START DATA SHOWN

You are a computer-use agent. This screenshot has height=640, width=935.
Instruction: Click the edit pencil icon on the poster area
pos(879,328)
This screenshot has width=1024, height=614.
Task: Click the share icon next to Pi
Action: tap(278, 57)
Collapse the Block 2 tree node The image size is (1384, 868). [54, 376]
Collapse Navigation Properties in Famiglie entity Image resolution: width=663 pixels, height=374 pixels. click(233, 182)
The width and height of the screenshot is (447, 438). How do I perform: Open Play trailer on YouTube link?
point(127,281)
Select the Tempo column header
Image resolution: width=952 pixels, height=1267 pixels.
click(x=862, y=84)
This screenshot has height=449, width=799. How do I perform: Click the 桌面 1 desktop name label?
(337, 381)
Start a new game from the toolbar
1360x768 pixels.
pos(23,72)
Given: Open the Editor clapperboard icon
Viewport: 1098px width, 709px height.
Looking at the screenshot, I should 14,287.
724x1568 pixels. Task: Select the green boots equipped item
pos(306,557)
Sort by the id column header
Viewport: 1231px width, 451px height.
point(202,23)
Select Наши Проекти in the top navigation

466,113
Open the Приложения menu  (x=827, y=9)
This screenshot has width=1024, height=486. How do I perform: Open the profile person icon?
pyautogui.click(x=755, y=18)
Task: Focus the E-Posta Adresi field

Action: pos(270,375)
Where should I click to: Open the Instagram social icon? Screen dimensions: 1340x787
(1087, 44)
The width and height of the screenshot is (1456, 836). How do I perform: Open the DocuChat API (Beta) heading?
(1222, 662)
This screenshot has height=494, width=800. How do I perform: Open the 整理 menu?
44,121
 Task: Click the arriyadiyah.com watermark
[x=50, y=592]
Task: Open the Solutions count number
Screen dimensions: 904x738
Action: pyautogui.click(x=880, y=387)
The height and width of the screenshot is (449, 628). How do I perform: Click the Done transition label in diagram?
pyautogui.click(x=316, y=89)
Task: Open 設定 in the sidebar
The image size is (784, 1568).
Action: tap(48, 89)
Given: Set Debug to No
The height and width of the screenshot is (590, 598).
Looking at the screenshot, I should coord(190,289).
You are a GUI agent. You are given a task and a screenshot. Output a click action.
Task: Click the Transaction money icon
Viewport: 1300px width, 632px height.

END DATA SHOWN

Retype every record above exactly as written.

SOLUTION FOR THIS TASK:
You are a computer-use agent. This screenshot has height=640, width=935.
Instruction: Click the edit pencil icon on the poster area
pos(879,328)
This screenshot has width=1024, height=614.
Task: Click the share icon next to Pi
Action: tap(278, 57)
Collapse the Block 2 tree node The image size is (1384, 868). [54, 376]
Collapse Navigation Properties in Famiglie entity Image resolution: width=663 pixels, height=374 pixels. click(233, 182)
The width and height of the screenshot is (447, 438). How do I perform: Open Play trailer on YouTube link?
point(127,281)
Select the Tempo column header
Image resolution: width=952 pixels, height=1267 pixels.
click(x=862, y=84)
This screenshot has height=449, width=799. How do I perform: Click the 桌面 1 desktop name label?
(337, 381)
Start a new game from the toolbar
1360x768 pixels.
pos(23,72)
Given: Open the Editor clapperboard icon
Viewport: 1098px width, 709px height.
Looking at the screenshot, I should 14,287.
724x1568 pixels. Task: Select the green boots equipped item
pos(306,557)
Sort by the id column header
Viewport: 1231px width, 451px height.
point(202,23)
Select Наши Проекти in the top navigation

466,113
Open the Приложения menu  (x=827, y=9)
This screenshot has width=1024, height=486. How do I perform: Open the profile person icon?
pyautogui.click(x=755, y=18)
Task: Focus the E-Posta Adresi field

Action: pos(270,375)
Where should I click to: Open the Instagram social icon? Screen dimensions: 1340x787
(1087, 44)
The width and height of the screenshot is (1456, 836). How do I perform: Open the DocuChat API (Beta) heading?
(1222, 662)
This screenshot has height=494, width=800. How do I perform: Open the 整理 menu?
44,121
 Task: Click the arriyadiyah.com watermark
[x=50, y=592]
Task: Open the Solutions count number
Screen dimensions: 904x738
Action: pyautogui.click(x=880, y=387)
The height and width of the screenshot is (449, 628). How do I perform: Click the Done transition label in diagram?
pyautogui.click(x=316, y=89)
Task: Open 設定 in the sidebar
The image size is (784, 1568).
Action: tap(48, 89)
Given: Set Debug to No
The height and width of the screenshot is (590, 598).
Looking at the screenshot, I should coord(190,289).
You are a GUI agent. You are given a task and a screenshot. Output a click action.
Task: Click the Transaction money icon
Viewport: 1300px width, 632px height.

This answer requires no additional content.